Published: March 27, 2018
On November 15, 2017, Christie’s auctioned “Salvator Mundi” by Leonardo da Vinci for a record $450,312,500. The long-lost picture was rediscovered and acquired in 2005 by the New York dealers Robert Simon and Alexander Parish, who sold it privately before it resurfaced at auction. Simon, who exhibits at several top fairs and maintains a gallery at 22 East 80th Street in Manhattan, specializes in European art of the Renaissance and baroque periods, with a minor focus on colonial Latin American and Nineteenth Century European works. Simon makes the highly scholarly Old Masters field approachable with his easy, engaging manner. And with his discovery of Leonardo’s “Salvator Mundi,” he secured for all time his reputation for spotting overlooked gems.
Can you disclose where you found Leonardo’s “Salvator Mundi”?
Alex and I acquired the painting at an estate auction in the United States, but we’ve never divulged the location of the auction. We were not permitted to, according to the terms of the confidentiality agreement we signed at the time that we sold the painting.
What were your first thoughts on seeing the picture? When did you come to believe it was indeed by Leonardo?
I thought the painting had real possibilities. But, honestly, only as a very fine example by one of Leonardo’s contemporaries or students. It took two years of study and two years of meticulous conservation work before I allowed myself to begin to believe this could be the real thing.
Has your life changed since the discovery?
Yes, in a few ways. I was able to add a library onto my house, for instance. Otherwise, my lifestyle is remarkably unchanged. I take pleasure in the things that gave me pleasure before and worry about what worried me previously. It makes for a balanced life.
Did the record sale increase interest in the Old Masters field?
Time will tell. It certainly was refreshing to see popular attention focused on the artist I believe was the greatest example of our civilization, if not our species. But whether this will last in a culture focused on the new and the transient is hard to predict.
Do you make a cameo appearance in Walter Isaacson’s best-selling book Leonardo da Vinci?
Yes, I do. It is a fine book and it includes a chapter on the “Salvator Mundi.”
With a doctorate from Columbia, how did you end up a dealer? What do you love most about what you do?
The basic truth is that I could not find an academic position in a place I liked. I wanted to stay in New York and so began working as an appraiser, in my free time attending every auction viewing I could. Eventually, I was offered a job doing research for Piero Corsini, a dealer in Old Master pictures. I discovered I had a knack for identifying misattributed works. At first they were by very minor artists, but I’ve moved up since. I am one of those lucky people who is able to work in a field that I enjoy and care about. Studying and dealing with art brings great satisfaction from the places I visit, the people I meet and the paintings I am able to handle.
What interests you most today?
I am still very interested in Sixteenth Century Florentine painting, the subject of most of my academic work. My dissertation was on Bronzino. But I remain passionate about all sorts of art: Amarna period sculpture, Sienese gold-grounds, Carlo Crivelli, Caravaggio and his followers, Andrew Wyeth, South Indian bronzes.

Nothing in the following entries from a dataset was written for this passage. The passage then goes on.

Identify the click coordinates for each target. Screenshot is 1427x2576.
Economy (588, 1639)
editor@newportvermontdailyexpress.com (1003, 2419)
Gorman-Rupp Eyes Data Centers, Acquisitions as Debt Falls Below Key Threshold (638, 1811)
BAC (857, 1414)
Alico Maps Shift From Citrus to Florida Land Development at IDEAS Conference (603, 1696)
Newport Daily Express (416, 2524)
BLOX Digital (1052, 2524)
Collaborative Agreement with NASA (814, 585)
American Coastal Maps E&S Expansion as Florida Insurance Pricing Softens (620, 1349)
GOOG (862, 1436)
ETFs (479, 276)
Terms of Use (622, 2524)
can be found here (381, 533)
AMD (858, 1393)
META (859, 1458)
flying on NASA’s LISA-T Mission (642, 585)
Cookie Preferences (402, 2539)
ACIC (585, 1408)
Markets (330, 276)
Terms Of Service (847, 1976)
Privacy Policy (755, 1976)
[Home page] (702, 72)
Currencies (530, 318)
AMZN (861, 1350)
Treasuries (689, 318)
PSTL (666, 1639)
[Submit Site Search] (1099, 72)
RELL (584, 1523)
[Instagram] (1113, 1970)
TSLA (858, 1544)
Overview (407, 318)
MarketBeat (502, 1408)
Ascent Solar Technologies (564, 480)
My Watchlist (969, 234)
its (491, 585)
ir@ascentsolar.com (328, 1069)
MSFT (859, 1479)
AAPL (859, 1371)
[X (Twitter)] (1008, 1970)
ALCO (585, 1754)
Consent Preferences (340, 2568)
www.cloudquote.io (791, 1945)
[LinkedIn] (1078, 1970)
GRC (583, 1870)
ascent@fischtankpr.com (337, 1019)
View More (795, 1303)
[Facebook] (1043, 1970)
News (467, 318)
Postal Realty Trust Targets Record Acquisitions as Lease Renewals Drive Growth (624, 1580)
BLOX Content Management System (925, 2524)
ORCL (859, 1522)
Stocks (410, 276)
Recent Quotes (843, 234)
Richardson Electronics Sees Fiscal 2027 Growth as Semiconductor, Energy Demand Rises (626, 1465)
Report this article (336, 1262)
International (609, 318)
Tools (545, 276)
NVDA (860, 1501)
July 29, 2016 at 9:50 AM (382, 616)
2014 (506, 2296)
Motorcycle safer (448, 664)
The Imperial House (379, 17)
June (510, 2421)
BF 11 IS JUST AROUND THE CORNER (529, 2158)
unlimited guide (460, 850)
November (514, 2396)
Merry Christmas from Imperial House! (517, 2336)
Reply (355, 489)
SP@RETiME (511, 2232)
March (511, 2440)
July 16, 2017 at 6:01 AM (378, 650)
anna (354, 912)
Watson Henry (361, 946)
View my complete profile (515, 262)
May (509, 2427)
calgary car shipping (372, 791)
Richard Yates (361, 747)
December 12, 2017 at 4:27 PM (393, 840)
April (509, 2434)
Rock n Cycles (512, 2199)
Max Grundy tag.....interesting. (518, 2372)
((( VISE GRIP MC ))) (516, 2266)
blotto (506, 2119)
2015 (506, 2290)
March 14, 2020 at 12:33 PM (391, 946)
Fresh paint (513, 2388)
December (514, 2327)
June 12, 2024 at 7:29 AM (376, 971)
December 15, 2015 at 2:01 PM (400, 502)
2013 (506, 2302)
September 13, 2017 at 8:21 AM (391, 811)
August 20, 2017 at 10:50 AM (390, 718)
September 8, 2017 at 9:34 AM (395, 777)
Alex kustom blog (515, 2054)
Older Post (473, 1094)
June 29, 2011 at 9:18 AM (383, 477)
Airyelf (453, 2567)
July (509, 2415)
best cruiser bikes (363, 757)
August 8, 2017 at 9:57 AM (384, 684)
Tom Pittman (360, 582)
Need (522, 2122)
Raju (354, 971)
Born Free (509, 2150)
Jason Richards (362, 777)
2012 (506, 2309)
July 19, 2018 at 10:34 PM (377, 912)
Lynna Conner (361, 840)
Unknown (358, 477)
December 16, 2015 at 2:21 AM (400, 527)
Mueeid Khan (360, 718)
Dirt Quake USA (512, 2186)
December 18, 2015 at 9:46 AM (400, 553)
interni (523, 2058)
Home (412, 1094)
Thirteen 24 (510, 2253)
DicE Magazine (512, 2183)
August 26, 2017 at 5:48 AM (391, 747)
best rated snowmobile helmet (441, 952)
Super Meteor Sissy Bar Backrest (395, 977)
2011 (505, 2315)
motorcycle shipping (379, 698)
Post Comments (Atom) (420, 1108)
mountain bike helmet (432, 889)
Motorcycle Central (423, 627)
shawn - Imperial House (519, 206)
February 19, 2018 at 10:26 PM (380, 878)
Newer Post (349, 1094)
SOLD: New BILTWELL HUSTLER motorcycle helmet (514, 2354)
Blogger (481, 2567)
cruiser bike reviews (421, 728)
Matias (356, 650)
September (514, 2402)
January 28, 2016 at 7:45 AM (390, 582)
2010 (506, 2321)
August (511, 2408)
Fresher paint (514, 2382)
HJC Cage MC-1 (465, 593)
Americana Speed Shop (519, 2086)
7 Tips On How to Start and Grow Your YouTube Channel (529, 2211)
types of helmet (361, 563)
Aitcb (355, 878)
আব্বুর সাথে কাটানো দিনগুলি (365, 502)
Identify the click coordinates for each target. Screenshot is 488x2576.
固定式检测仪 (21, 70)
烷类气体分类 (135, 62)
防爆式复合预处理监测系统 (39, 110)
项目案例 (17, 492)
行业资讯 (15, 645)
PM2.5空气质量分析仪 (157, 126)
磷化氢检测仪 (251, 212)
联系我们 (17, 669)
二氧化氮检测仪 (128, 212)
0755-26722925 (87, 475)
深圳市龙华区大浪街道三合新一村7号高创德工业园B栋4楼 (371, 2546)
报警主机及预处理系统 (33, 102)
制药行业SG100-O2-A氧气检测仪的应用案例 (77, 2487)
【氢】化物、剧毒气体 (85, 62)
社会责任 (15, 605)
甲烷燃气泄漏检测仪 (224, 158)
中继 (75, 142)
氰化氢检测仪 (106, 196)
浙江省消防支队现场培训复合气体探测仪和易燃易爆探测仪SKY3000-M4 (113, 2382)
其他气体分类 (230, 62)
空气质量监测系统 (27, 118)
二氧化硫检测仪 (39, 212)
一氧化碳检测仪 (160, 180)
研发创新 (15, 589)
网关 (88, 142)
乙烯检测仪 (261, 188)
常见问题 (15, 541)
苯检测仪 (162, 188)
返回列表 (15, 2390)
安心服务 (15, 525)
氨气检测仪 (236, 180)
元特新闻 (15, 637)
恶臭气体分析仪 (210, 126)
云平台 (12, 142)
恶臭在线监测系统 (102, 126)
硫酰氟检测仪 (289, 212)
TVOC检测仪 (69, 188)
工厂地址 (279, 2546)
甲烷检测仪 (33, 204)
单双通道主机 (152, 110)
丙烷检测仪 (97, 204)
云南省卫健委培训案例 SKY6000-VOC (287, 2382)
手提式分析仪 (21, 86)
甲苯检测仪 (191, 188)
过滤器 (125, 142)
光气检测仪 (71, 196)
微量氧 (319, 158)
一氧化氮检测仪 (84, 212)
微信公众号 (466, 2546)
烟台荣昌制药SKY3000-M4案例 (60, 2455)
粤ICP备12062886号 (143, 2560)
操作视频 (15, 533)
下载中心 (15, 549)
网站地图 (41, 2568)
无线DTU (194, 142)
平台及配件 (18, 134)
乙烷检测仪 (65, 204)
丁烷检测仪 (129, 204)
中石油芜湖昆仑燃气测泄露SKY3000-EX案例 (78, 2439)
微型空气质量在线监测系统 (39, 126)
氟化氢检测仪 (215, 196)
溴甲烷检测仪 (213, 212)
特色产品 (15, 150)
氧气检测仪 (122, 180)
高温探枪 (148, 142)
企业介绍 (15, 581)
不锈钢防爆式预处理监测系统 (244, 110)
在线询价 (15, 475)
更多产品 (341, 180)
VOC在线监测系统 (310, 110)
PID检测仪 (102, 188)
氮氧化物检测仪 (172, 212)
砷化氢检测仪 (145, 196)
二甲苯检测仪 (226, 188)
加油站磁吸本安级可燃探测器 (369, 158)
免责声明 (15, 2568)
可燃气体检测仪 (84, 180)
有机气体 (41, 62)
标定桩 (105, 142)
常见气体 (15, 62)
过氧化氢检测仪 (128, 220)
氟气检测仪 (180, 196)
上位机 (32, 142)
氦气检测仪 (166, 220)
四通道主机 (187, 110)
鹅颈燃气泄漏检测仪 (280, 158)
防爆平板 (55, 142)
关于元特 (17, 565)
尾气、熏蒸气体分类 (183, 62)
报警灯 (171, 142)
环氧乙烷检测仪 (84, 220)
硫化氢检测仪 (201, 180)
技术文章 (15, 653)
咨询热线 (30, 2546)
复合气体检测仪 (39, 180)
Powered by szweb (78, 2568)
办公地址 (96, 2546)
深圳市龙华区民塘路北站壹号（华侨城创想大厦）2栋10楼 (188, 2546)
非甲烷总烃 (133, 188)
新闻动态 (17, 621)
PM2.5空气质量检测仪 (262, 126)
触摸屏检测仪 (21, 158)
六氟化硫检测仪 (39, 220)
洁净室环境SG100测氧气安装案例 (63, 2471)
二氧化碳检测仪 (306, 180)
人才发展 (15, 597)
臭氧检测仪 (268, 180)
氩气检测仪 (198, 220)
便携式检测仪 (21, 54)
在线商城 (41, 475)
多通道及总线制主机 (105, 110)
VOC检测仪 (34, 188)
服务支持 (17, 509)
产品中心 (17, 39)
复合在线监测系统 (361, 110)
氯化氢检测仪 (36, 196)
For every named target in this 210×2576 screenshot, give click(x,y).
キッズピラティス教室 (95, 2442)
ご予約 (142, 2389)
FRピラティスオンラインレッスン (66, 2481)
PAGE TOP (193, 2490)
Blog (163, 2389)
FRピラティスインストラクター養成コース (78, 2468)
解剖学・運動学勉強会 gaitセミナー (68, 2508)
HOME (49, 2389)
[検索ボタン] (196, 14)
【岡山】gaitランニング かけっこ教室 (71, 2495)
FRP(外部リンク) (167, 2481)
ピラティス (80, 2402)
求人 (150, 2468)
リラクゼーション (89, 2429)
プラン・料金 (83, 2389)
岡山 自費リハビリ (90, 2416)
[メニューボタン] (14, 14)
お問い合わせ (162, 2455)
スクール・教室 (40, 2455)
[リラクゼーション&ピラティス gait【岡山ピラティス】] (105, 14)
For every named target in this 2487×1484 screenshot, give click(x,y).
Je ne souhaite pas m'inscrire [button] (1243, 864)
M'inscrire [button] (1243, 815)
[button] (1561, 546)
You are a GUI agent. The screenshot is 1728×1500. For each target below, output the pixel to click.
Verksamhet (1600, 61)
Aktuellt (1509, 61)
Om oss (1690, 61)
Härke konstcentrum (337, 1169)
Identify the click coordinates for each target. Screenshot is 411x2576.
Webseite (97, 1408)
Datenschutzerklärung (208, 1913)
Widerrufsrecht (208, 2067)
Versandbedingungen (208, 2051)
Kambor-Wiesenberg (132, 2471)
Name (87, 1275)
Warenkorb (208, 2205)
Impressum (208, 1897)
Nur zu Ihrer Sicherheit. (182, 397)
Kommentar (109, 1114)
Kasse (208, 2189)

I’m happy to see you devote space to Spanish Colonial art. Are you finding a receptive audience?
Yes, there is definitely a growing interest among museums. There is an awareness that “colonial” in our diverse country can mean more than what flourished in the Northeast. Converging cultures, to borrow the title of the wonderful exhibition of Latin American art at the Brooklyn Museum in 1996, bring together both European – largely Spanish – culture and the arts and traditions of the varied populations of the Americas. For me it is an exciting area, one only recently the focus of serious study and collecting.
What would readers be surprised to learn about you?
That I started painting a couple of years ago – and that I am not very good at it (maybe not so surprising)!
Best find lately?
Can’t say. I am working on it.
One that got away?
Too many of those – and I try to forget about them. One must trust in picture karma.